Phase 5: Global Guardrails via `copilot-instructions.md`

Not every question requires a specialized prompt, but you always want the AI to understand your project's baseline context.

To solve this, I adopted the .github/copilot-instructions.md file. In this single file, you define the global guardrails for your repository: the primary language, the architecture patterns, the location of documentation, and specific folder structures.

Now, every single interaction you have with Copilot — whether using a specialized prompt, generating an inline edit, or just asking a quick chat question — carries this file's context. By simply having this file in your repository, you guarantee the AI acts consistently across your entire team.

Phase 6: Multi-Agent Orchestration

The absolute pinnacle of my AI journey has been implementing Custom Agents. Instead of executing tasks linearly and waiting for the AI to finish one step before asking it to do another, I structured my workflow using specialized AI personas defined via .github/agents/ files.

Here is the pipeline I orchestrated:

1. Planner Agent

Uses an advanced reasoning model (like Gemini 1.5 Pro).
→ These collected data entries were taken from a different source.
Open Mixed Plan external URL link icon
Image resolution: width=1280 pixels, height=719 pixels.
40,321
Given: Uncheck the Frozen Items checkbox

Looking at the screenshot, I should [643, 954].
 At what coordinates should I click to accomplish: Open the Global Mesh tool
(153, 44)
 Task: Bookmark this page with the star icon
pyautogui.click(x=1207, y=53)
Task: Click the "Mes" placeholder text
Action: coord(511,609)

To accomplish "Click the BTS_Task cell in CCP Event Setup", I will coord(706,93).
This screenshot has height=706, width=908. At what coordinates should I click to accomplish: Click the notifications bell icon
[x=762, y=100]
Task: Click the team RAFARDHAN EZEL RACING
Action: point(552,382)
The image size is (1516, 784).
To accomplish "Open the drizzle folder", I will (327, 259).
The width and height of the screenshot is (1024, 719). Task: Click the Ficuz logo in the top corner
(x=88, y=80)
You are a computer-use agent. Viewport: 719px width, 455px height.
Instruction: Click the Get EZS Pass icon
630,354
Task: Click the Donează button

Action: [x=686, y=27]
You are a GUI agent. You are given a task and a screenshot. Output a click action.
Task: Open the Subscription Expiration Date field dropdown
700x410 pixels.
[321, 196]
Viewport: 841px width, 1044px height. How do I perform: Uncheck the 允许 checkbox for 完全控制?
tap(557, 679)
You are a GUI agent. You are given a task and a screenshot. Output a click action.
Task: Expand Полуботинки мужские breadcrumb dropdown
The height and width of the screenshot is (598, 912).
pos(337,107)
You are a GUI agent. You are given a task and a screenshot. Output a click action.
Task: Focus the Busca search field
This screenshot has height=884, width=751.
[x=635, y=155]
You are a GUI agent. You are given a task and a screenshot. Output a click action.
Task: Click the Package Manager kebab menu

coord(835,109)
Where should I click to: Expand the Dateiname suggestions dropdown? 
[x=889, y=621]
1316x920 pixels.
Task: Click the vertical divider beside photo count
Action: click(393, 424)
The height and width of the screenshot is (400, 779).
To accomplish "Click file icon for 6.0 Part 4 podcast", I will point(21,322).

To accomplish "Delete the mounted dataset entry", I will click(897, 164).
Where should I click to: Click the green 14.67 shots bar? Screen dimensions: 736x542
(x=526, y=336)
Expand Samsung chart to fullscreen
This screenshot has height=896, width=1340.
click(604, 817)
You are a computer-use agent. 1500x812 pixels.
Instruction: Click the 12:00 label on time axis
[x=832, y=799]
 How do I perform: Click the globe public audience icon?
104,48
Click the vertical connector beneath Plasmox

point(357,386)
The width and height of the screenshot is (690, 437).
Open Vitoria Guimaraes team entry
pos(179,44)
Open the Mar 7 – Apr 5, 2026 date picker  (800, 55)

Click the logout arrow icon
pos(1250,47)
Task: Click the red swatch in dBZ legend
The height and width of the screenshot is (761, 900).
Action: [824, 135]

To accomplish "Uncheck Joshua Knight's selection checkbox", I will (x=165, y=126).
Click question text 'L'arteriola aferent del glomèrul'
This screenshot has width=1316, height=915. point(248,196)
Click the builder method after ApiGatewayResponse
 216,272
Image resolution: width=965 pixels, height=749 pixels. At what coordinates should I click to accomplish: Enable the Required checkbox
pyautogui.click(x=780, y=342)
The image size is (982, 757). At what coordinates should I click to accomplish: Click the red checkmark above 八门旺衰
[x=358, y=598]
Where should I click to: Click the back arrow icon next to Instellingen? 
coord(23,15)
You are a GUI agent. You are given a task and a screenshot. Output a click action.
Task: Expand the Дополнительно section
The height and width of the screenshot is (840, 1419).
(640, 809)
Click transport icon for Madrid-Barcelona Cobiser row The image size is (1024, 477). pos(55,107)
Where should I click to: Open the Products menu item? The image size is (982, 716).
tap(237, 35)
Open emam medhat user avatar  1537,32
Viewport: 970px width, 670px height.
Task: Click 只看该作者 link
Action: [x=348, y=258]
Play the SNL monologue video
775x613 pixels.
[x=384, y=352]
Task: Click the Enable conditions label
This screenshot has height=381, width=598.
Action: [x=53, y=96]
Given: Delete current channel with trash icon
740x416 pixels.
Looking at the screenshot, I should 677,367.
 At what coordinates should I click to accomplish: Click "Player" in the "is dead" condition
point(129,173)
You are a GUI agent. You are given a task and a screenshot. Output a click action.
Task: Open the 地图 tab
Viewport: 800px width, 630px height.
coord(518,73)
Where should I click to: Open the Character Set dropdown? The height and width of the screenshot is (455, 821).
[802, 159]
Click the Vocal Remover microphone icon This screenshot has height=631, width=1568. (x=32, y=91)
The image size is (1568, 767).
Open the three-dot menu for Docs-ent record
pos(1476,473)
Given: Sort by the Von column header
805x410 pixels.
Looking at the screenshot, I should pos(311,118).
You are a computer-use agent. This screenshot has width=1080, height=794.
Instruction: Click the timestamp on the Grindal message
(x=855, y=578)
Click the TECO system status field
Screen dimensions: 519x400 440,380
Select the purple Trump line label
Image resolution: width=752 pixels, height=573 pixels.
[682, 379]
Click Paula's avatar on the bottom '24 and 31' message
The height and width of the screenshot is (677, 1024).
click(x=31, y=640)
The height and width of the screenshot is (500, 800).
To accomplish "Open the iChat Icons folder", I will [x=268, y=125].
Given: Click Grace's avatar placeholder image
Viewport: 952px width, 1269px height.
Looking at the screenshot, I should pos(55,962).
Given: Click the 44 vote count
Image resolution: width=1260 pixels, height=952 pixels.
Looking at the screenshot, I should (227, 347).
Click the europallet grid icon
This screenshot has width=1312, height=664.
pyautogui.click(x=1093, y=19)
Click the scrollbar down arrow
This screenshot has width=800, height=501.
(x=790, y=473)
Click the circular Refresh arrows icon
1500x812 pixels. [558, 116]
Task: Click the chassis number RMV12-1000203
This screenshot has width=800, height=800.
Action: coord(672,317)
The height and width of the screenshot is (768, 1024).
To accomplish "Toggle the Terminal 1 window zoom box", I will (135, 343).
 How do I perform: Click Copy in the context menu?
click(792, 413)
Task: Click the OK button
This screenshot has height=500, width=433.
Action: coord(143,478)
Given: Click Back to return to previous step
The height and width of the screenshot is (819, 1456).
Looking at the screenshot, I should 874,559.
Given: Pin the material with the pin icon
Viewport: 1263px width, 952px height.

Given a feature request, its sole job is to write a highly detailed implementation plan and save it as a Markdown file in a /plans directory.

2. Coder Agent

Configured to run on a fast coding model. It is instructed to read the plan generated by the Planner Agent, execute the code changes exactly as written, and ask clarifying questions instead of making assumptions.

3. Reviewer Agent

Operates on a fresh context window to avoid bias. It reviews the committed code against best practices and generates a review report.

4. The Orchestrator

The "Manager" agent. When triggered, it takes a feature request, autonomously triggers the Planner, hands the output to the Coder, and finally calls the Reviewer — handling the end-to-end development cycle.

Pro-Tips for AI Power Users

Meta-Prompting (Make the AI Write the Prompts): Don't write your prompt and agent files entirely from scratch. Write a quick, messy draft, feed it to an LLM, and ask: "Refine this prompt to be more specific, precise, and token-efficient." Let the AI optimize its own instructions.
Leverage Audio (Wispr Flow): Building intricate prompts means a lot of writing. I use Wispr Flow (a highly accurate dictation tool) to speak my naturally complex thoughts, which drastically accelerates prompt generation.
Utilize "Gems" / Custom Personas: If you use web interfaces like Gemini, heavily lean into creating "Gems" (custom, pre-prompted personas). Let the tool auto-refine your instruction set, ensuring your web chats are just as bounded and predictable as your IDE workflows.

Conclusion

Over the last few years, I've gone from asking simple questions to managing a localized team of AI agents directly within my codebase. By understanding LLM boundaries and leaning into automated workflows, AI transformed from a slightly unpredictable text generator into a precise, reliable extension of my engineering capabilities.

If you take one thing away: Stop treating AI like a magic 8-ball. Treat it like a junior engineer. Give it explicit boundaries, detailed instructions, and review processes. When you do, the results will speak for themselves.

(Next on my radar: Exploring Claude Code to see how its agentic CLI features compare to my current setup!)